Matlab memory management

A couple of quick tips if you run out of memory in Matlab. All of these commands will have an almost insignificant impact on your actual work, but they might be useful in some occasions when Matlab gets cranky. It has happened to me before that Matlab runs out of "heap memory" when opening and closing figures. Then all you want to do is to save your work, exit and relaunch Matlab, but Matlab might complain that it doesn't have enough memory for that. So I'm listing a couple of commands that might just about allow you to save and exit without losing the content of your workspace.
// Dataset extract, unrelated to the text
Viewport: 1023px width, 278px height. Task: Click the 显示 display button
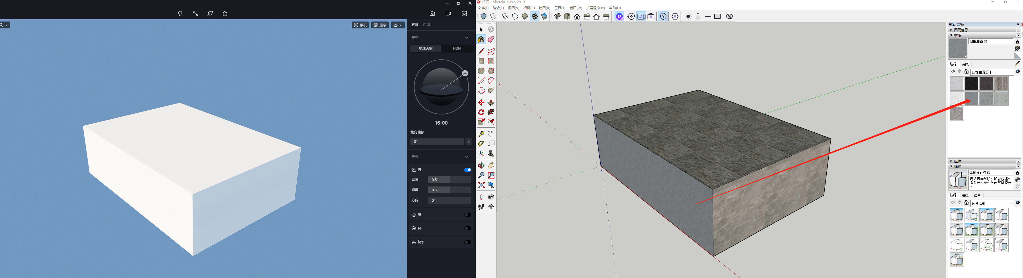click(x=380, y=25)
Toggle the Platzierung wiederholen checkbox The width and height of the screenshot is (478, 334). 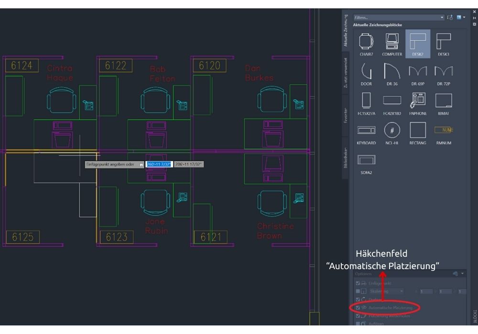click(358, 316)
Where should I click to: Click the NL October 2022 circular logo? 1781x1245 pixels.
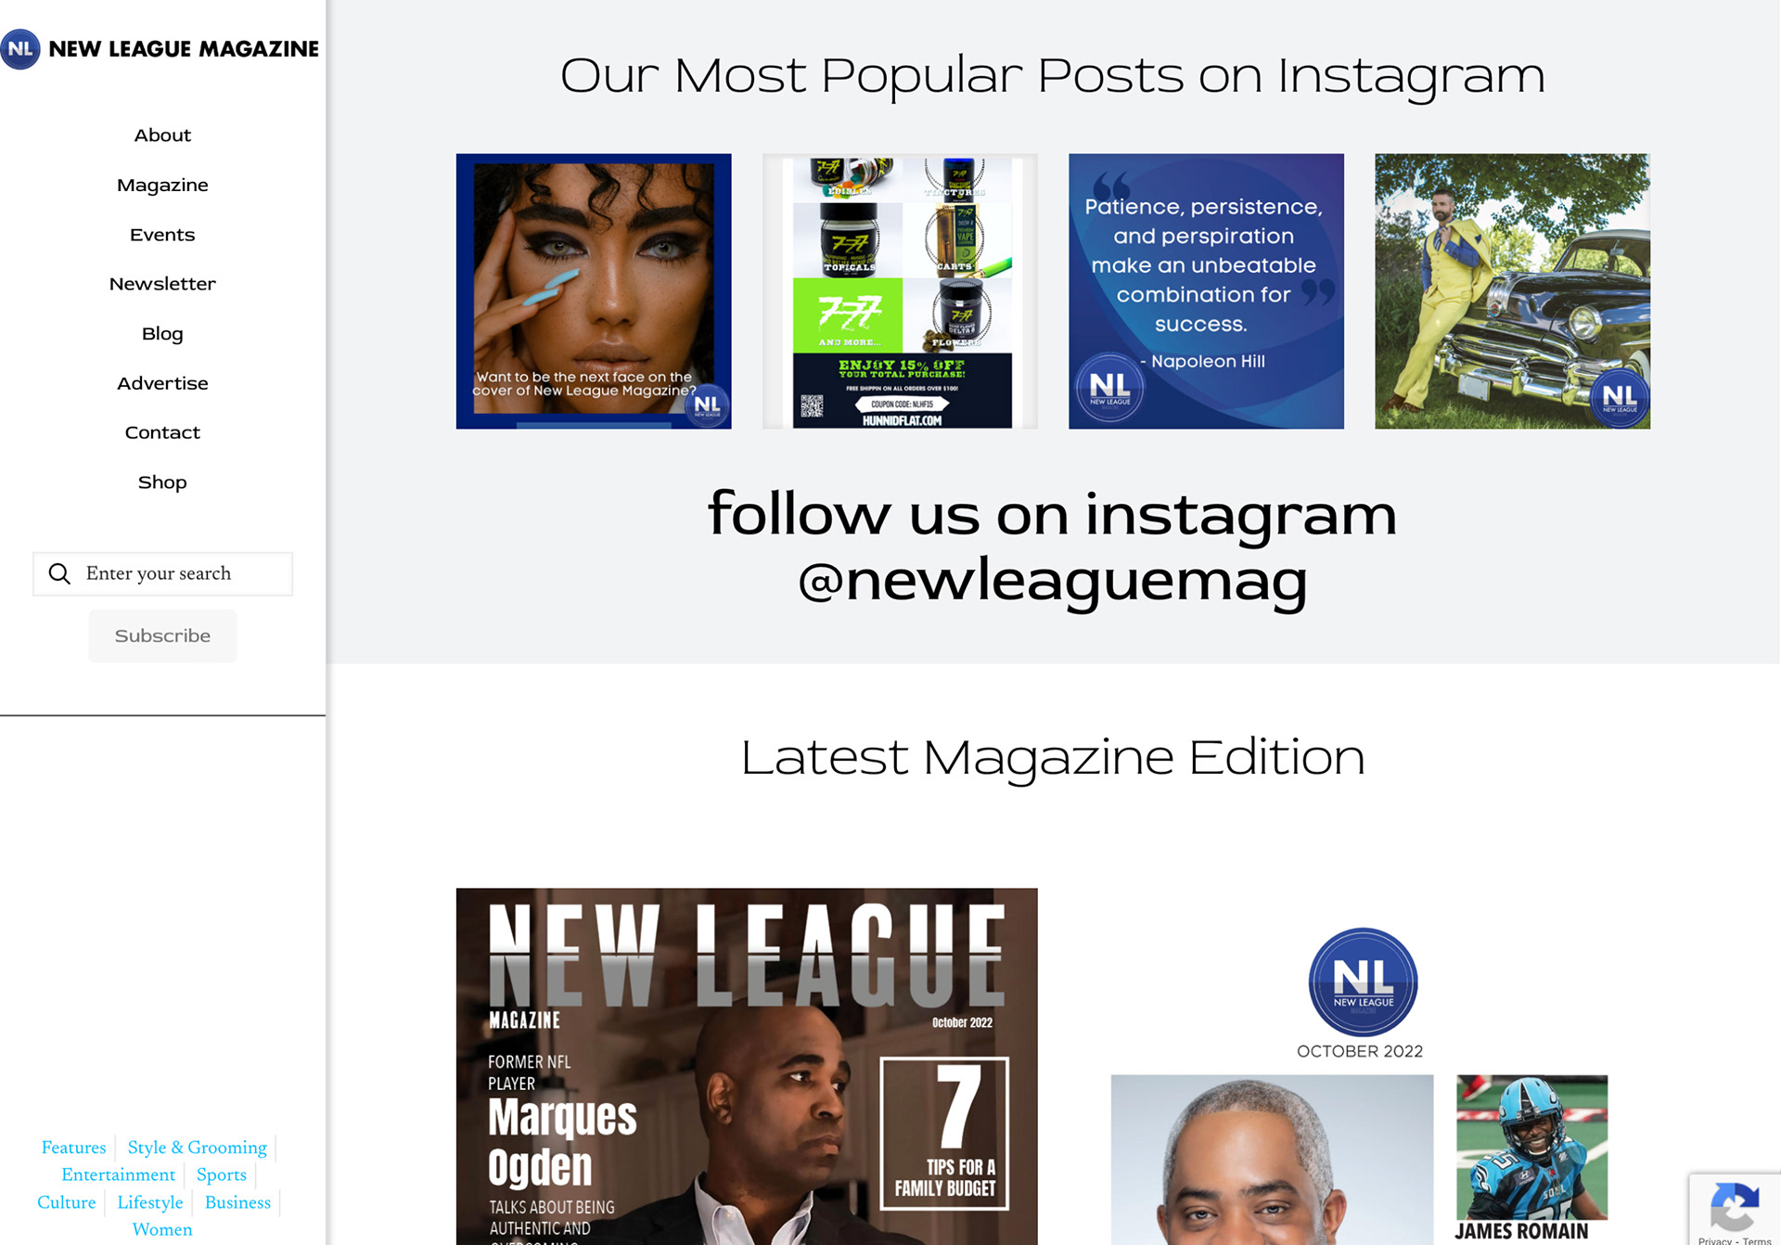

• pack This command calls Matlab's garbage collector. It only works from the command line, and if you call it inside a procedure it will return an error. You shouldn't need to use it, as Matlab calls its garbage collector automatically, but it might still be helpful if you're using some other software along with Matlab and you're running low on memory.
• java.lang.Runtime.getRuntime.gc This command calls Java's garbage collector. Matlab's UI is largely written in Java, and when you open a lot of figures you sometimes incur in out of Java memory errors. This command has been helpful in some occasions as it's given me some leeway to save my work and restart Matlab.
• java.lang.Runtime.getRuntime.freeMemory This command doesn't really free any memory, but it will show you the amount of memory available for the Java runtime environment. Using this you'll clearly see the effect of the previous gc command.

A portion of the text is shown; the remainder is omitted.